I'm sure that is not what Carlin thinks he is proposing. He believes in the truth of Catholic doctrine, so he sees his call for a war against atheism by means of enhanced Catholic education as logically defensible. Secularists who are standing on the sidelines, however, some of us equipped with Catholic educations ourselves, may marvel at Carlin's sweet and unspoiled faith.

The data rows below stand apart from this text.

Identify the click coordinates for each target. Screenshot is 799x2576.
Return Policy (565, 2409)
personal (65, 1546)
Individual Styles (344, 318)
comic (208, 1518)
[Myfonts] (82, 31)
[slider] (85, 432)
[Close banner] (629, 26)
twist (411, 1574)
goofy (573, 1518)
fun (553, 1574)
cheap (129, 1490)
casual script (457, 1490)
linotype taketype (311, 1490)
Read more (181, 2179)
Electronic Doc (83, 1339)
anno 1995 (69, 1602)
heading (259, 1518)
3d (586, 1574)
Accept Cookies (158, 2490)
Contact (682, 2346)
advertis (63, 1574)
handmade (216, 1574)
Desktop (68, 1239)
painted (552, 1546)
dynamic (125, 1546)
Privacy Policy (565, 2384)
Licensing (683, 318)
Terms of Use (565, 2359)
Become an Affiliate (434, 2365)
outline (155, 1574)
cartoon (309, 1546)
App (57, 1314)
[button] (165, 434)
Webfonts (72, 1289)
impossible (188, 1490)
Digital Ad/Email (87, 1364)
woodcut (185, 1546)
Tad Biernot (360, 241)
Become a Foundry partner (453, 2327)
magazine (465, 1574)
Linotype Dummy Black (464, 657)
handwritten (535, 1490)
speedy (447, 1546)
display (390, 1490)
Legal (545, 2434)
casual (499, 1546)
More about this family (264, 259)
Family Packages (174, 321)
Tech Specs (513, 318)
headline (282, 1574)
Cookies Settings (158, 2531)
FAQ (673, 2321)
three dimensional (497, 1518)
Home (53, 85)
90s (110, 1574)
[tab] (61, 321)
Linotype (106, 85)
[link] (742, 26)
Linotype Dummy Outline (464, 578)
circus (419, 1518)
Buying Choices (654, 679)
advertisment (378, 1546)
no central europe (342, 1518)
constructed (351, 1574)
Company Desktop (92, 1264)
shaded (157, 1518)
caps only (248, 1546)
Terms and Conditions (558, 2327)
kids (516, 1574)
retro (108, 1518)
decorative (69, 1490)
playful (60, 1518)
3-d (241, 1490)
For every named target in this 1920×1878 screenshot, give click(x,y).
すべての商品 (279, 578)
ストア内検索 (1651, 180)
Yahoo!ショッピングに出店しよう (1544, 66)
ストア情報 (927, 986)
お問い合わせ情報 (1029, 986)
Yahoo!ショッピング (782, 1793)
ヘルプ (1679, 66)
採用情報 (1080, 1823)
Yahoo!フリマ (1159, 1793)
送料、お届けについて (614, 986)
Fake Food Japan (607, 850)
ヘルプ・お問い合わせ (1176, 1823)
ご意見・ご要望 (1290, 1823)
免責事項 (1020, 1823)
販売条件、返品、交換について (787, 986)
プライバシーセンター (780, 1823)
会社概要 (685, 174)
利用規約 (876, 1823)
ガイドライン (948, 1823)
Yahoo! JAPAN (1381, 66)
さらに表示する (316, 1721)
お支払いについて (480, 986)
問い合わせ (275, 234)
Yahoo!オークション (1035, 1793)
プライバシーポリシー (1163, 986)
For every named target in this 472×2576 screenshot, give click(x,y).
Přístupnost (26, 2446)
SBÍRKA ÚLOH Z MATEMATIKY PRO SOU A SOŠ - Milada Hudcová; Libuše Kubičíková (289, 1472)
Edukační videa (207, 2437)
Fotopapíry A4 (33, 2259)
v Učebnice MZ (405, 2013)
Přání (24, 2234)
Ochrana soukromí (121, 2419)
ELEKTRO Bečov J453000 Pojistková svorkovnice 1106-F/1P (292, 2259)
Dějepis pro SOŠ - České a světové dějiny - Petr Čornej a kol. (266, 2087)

Education is not the friend of faith, Catholic or otherwise. Rational thought is not the ally of dogma, Christian or otherwise. That's why many religion-based colleges and institutions require their faculty members and associations to subscribe to a set of beliefs and promise not to depart from them. Here are the conclusions. Do whatever research and reasoning you want, as long as you don't violate the preordained conclusions. Sad to say, though, you can't rely on unfettered inquiry to leave faith intact.
Faith is based on a need to believe. It rests on a foundation that cannot be examined too closely, else its arbitrary nature becomes exposed. Channeling intellectual endeavor as a weapon against secularism is doomed to failure because intellectual endeavor does not confine itself to channels. Carlin had best step back so as to be ready when it overflows the channel's banks.